Let me just ask you a quick question. Have you sprayed and backrolled ever? What was the result of this?

Don't take me as harsh, just a real question answer.. you will get what I am saying.


----------



## spraymonster (Dec 25, 2009)

harsh


----------



## SterlingPainting (Jan 3, 2010)

nEighter said:


> Let me just ask you a quick question. Have you sprayed and backrolled ever? What was the result of this?
> 
> Don't take me as harsh, just a real question answer.. you will get what I am saying.



I get you..obviously I've done this, but of course you get a patina from the nap on the roller..and you cant really use a 10 mil without getting roller marks on walls..or at least its very difficult.. so i think my question is still valid?


----------



## vermontpainter (Dec 24, 2007)

If you dont backroll, the finish is cloudy and uneven. In my opinion, and we are spraying alot these days, backrolling is as much a part of the art of drywall spraying as spraying is. Two guys working together with a good rythm and tempo is best. Music to my ears.


----------



## bikerboy (Sep 16, 2007)

Never used it but SW's "Cashmere" line is made to reduce the problem. It is supposed to flow out smooth after rolling. ( not claiming a spray finish) You may be able to extend a paints open time (which will allow more time for self-leveling) by using some of the extenders on the market. 

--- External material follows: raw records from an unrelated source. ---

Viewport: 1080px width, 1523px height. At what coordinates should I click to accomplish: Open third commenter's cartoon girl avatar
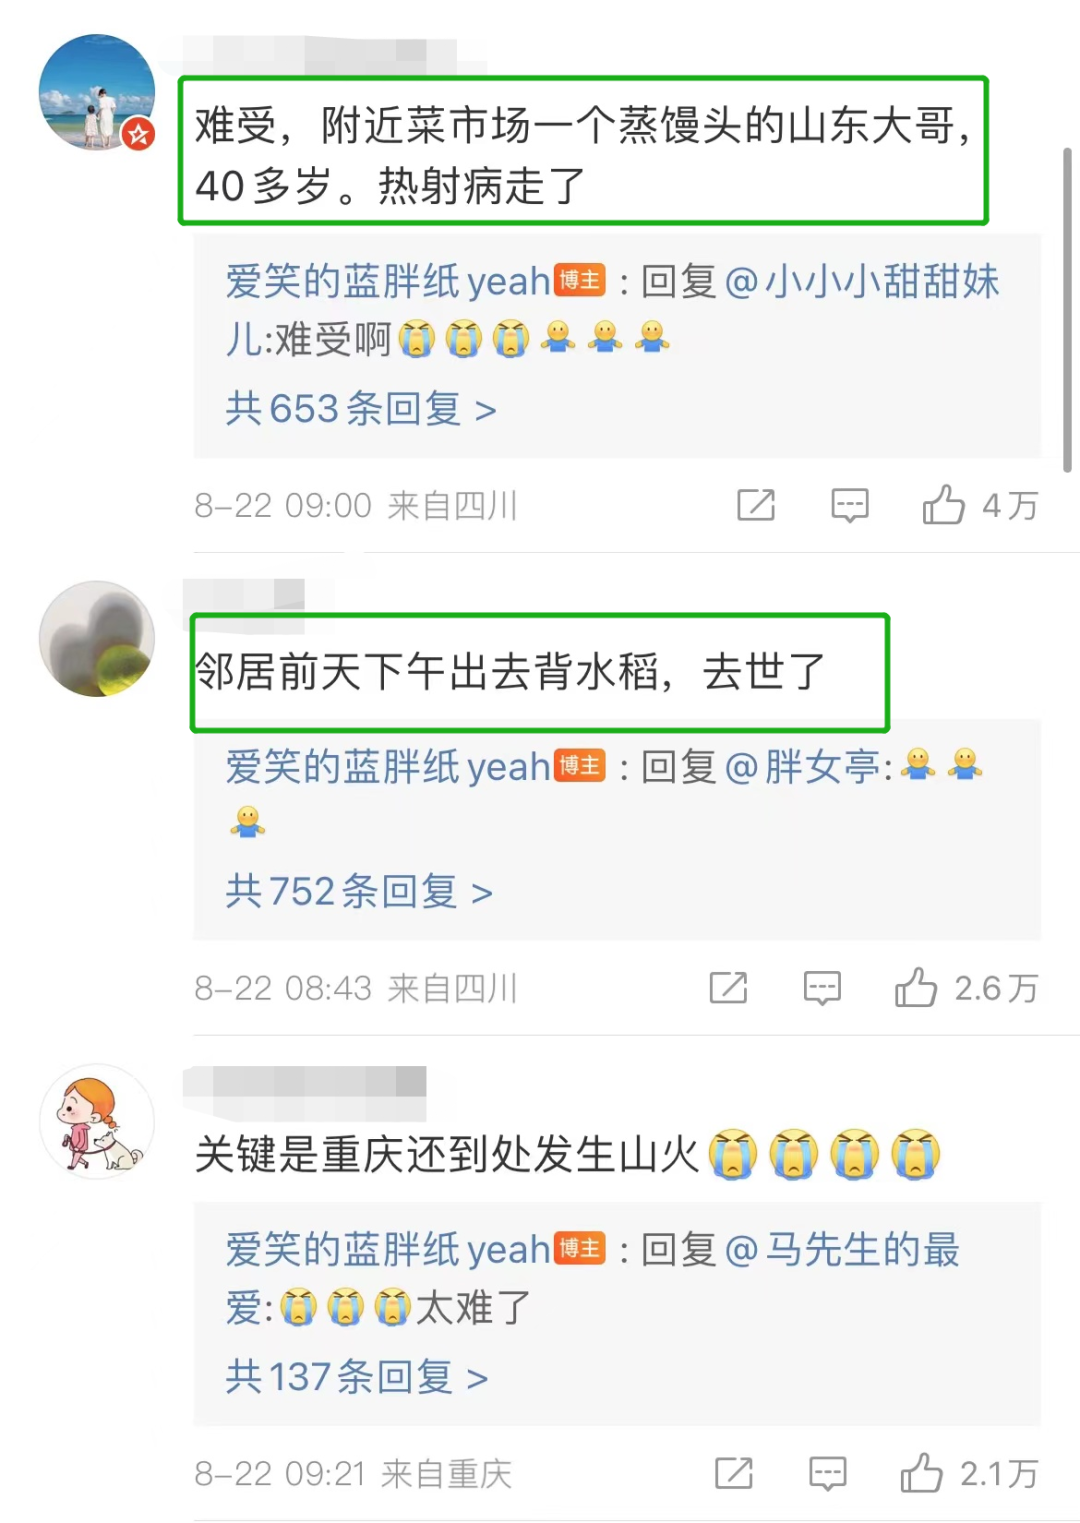click(97, 1121)
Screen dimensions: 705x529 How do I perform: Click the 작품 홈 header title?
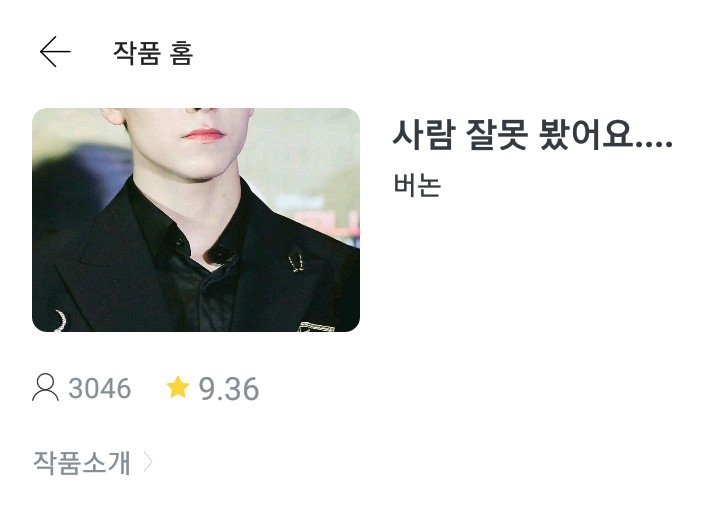tap(153, 53)
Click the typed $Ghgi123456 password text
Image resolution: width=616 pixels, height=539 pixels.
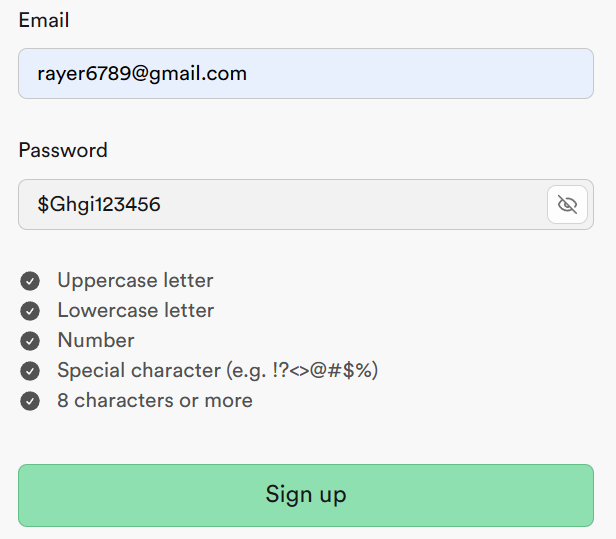pos(99,205)
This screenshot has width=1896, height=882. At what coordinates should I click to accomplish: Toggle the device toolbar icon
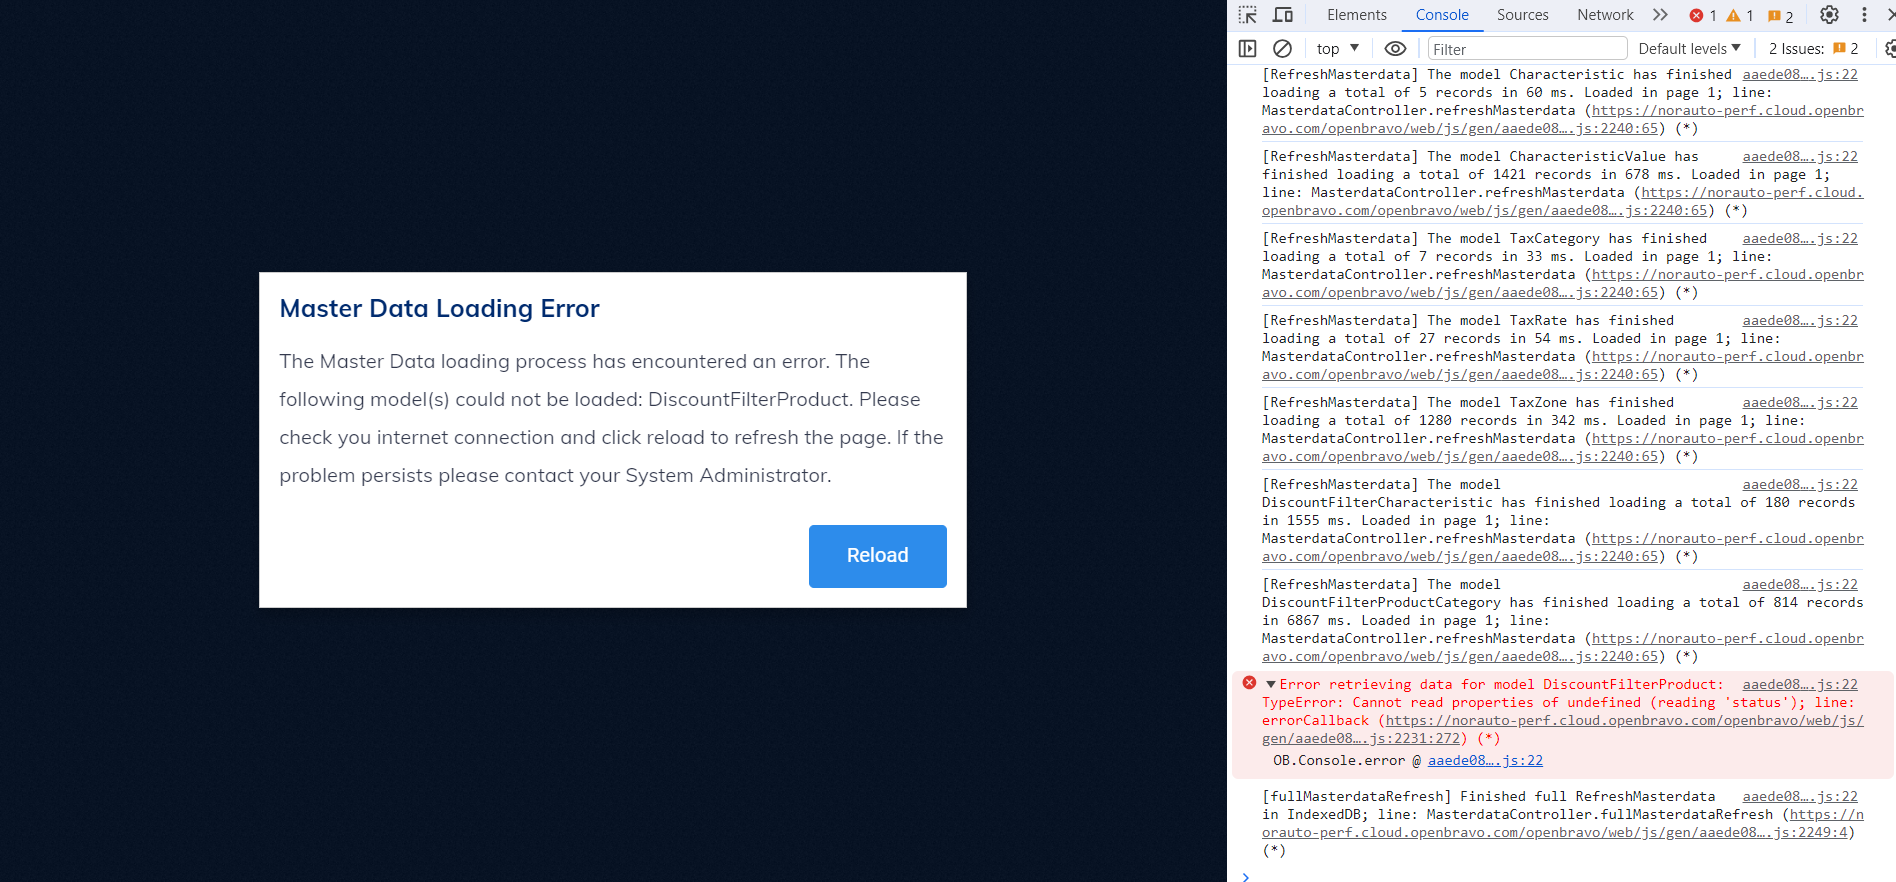[1283, 15]
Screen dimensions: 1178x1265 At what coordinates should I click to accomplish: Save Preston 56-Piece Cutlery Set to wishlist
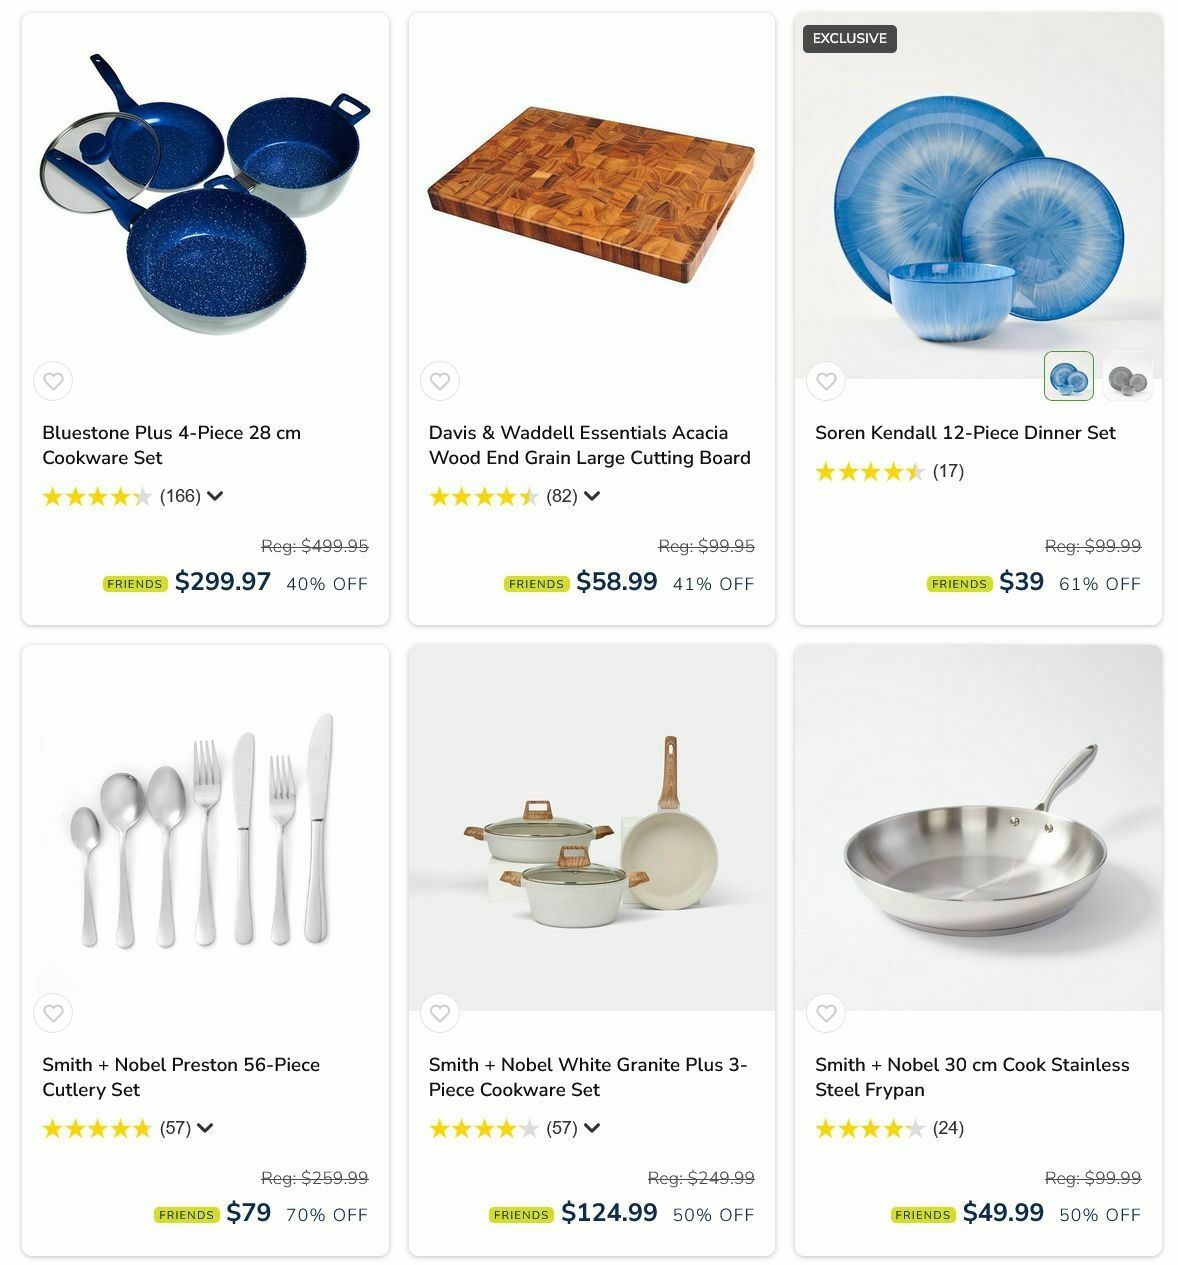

Do they work? Never really tried. Think I would work hard on managing customers expectations first. If you do find a solution, please share.


----------



## Rcon (Nov 19, 2009)

If you don't backroll after spraying walls your paint will be peeling off the walls in no time. Backrolling isn't just for the even finished look, it's to set the paint into the substrate. Imagine spraying over a particularly dusty section of drywall - the paint just sits on top of the dust and doesn't get into the board, so if you were to stick a piece of tape on it a week or so later, and pull it off, it's going to take a strip of paint with it.


----------



## NCPaint1 (Aug 6, 2009)

I've seen a few jobs where there was no back roll. NC ceilings hardly ever get a roll, they typically get "fogged", some are so bad that from up close you can see the tape joints. Some closets in NC dot get rolled, hell, sometimes they're just primed, or finished with no prime. So yes it can be done, but why would you? There is no possible way to ever touch it up if need be.


----------



## Roadog (Apr 18, 2007)

I gotta disagree here.....and spraying isnt my thing but, I live in a 5000 sq. ft house that when we rebuilt it 5 years ago I sprayed the complete inside Without back rolling. Paint is still on the walls, and still looks great.


----------



## vermontpainter (Dec 24, 2007)

Roadog said:


> I gotta disagree here.....and spraying isnt my thing but, I live in a 5000 sq. ft house that when we rebuilt it 5 years ago I sprayed the complete inside Without back rolling. Paint is still on the walls, and still looks great.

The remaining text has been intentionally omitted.